Friday, August 24, 2007

Friday CJ Random 11

It’s one more random than 10!

Nothing gets your Friday started like finding out you have no hot water. Turns out that even though we turned on the electricity, we didn’t turn on the gas. We probably should have figured that out but we thought the power company did both. Anyway, the gas company came over today, grabbed the meter, and shut us down. TLB called them, and initially they said they wouldn’t be back here until the 30th. Holy frozen nutsack, Batman! TLB managed to wrangle them down to Tuesday. The water heater guy, who came over because we thought that was what had busted, laughed. “They can come over and shut you down the same day, but not turn you on.” Damn skippy.

Oh well, at least now I can get a Lake Superior experience without leaving my house.

1) “Finest Worksong,” REM. Document was one of the earliest CDs I ever had. When I had this in high school, my bedroom was in the front of the house, near our living room. One day my mother was napping on the couch, and I cued this song up and blasted it—it has a sudden opening with full thudding drums, bass, and guitar. I am lucky I didn’t kill her. Reaction: not amused. Now I always have the association that "Finest Worksong" almost got me locked up for mom-slaughter.

2) “Clover Over Dover,” Blur. You know what more rock songs need? Harpsichord. Hearing that instrument combined with Damon Albarn’s heavy English accent makes me think this was recorded in a drawer-ing room.

3) “Sweet Marie,” Crooked Fingers. There’s a real “Tide Is High” feel at the beginning of this Chipotle-flavored ditty. The vocals are so throaty I’m not sure they ever reached the singer’s mouth, and instead opened up his Adam's apple to escape.

4) “Limelight,” XTC. I raided my friend’s music collection over the summer, and I grabbed a lot of bands like XTC that I missed when I was younger because I was too busy listening to Dio. Not that there’s anything wrong with that. Okay, there’s a lot wrong with that.

5) “Mongrel…” DJ Shadow. A fellow UC Davis alum—w00t!

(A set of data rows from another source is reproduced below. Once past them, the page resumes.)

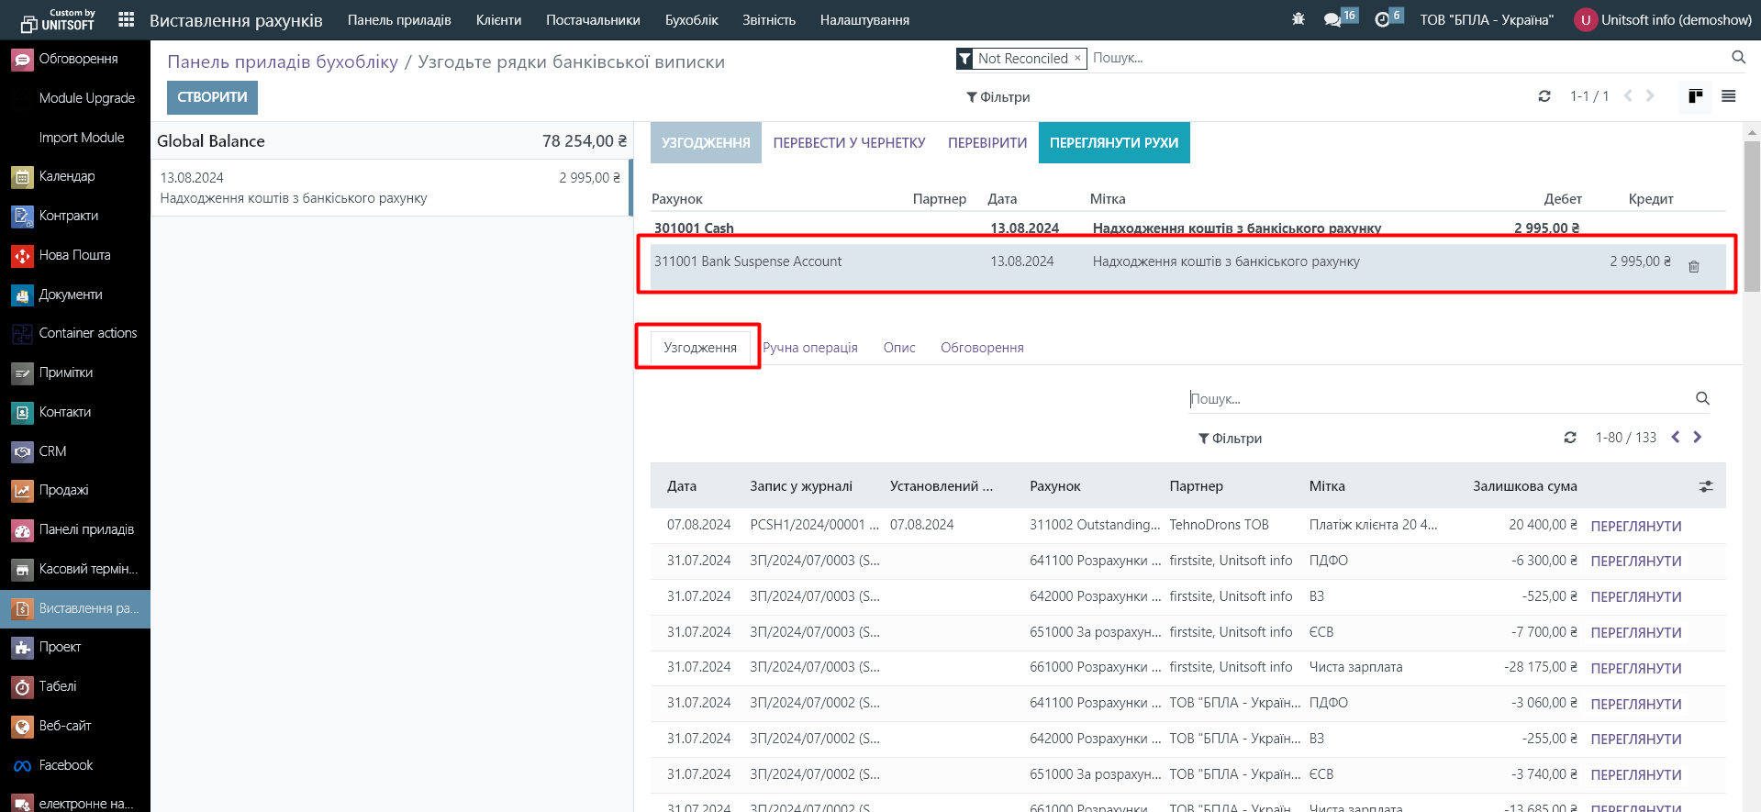Open the apps grid menu icon
1761x812 pixels.
pyautogui.click(x=127, y=19)
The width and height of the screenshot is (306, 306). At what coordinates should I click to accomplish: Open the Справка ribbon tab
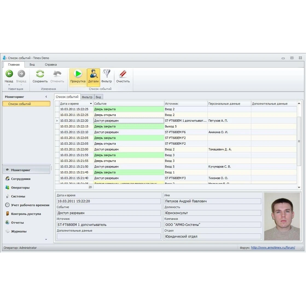pyautogui.click(x=51, y=65)
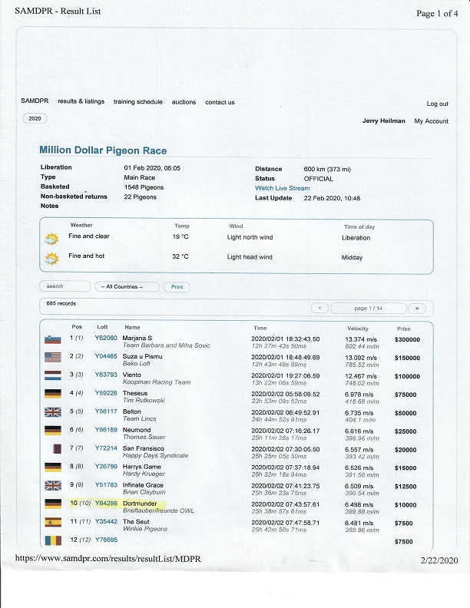Image resolution: width=470 pixels, height=608 pixels.
Task: Follow the Watch Live Stream link
Action: tap(282, 188)
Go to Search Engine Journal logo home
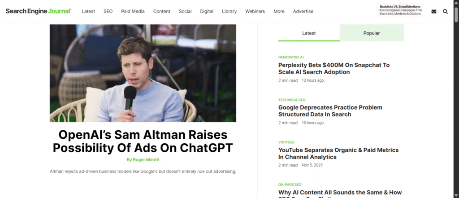The width and height of the screenshot is (459, 198). click(x=39, y=11)
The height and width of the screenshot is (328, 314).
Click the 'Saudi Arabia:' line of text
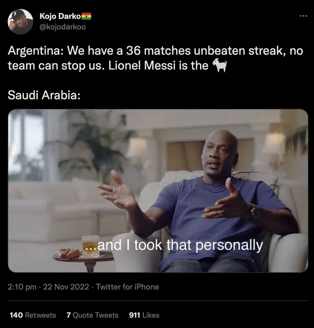(x=44, y=96)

This is the first of a two-part song, with the other being “Meets His Maker.” So that’s kind of prog. Cool, reverberated guitars and keyboards with DJ Shadow’s traditionally thick drum beats.

6) “What Is and What Shall Never Be,” Led Zeppelin. I wish the what shall be part of the title had been applied to The Honeydrippers.

7) “Paranoid,” Black Sabbath. Here’s what always impresses me about this song: it’s hard for songs this old to still sound really heavy. But there’s a low growl to this that still feels menacing. And Ozzy sounds pretty paranoid, probably because he sold his soul for rock and roll. That’ll keep you up nights.

8) “Bad Boy Boogie (Live),” AC/DC. Here’s a similar situation: with today’s fuck-it-I’ll-just-let-them-bleep-this-shit-out recording styles, it’s also hard for rock’s early bad boys to still sound bad. Not so with Bon Scott. His vocals remain rough and tumble, but with a lot of charisma. This live version fucks up the song a bit with that other 70s staple, guitar wankery.

9) “Gloria (Live),” Van Morrison. A classic with the classic break-it-down-so-the-audience-can-clap bit. It's cut from the same cloth that “Louie Louie” is, but I always liked this song better.

10) “Knuckles,” The Hold Steady. Speaking of dated, this song has lyrical references to Right Said Fred, Sunny D, and Five-Alive (yes, the breakfast drink that tasted like five fruits mixed in antifreeze). But this song also brings it in the classic Hold Steady classic rock style, where the keyboards twill and the guitar chords windmill. With that kind of backdrop they could recite lyrics about Nu Shooz and Big League Chew for all I care.

11) “You Belong to Me,” Elvis Costello. Keyboards are like hands. No matter how much work you’ve done on the rest of your body, your hands tend to give your age away. As good as early Elvis Costello songs are, they keyboard sound will always be stuck in the 80s. But when the rest of a person is a knockout the way this track is, you can live with old hands.

Have a good weekend!

9 comments:

Grendel said...

XTC is one of the least famous flat-out brilliant acts ever. One thing that held them back was they couldn't tour -- Andy Partridge developed extreme stage fright in 1982. So they became exclusively a studio band, like the late Beatles. And they learned a LOT from the Beatles.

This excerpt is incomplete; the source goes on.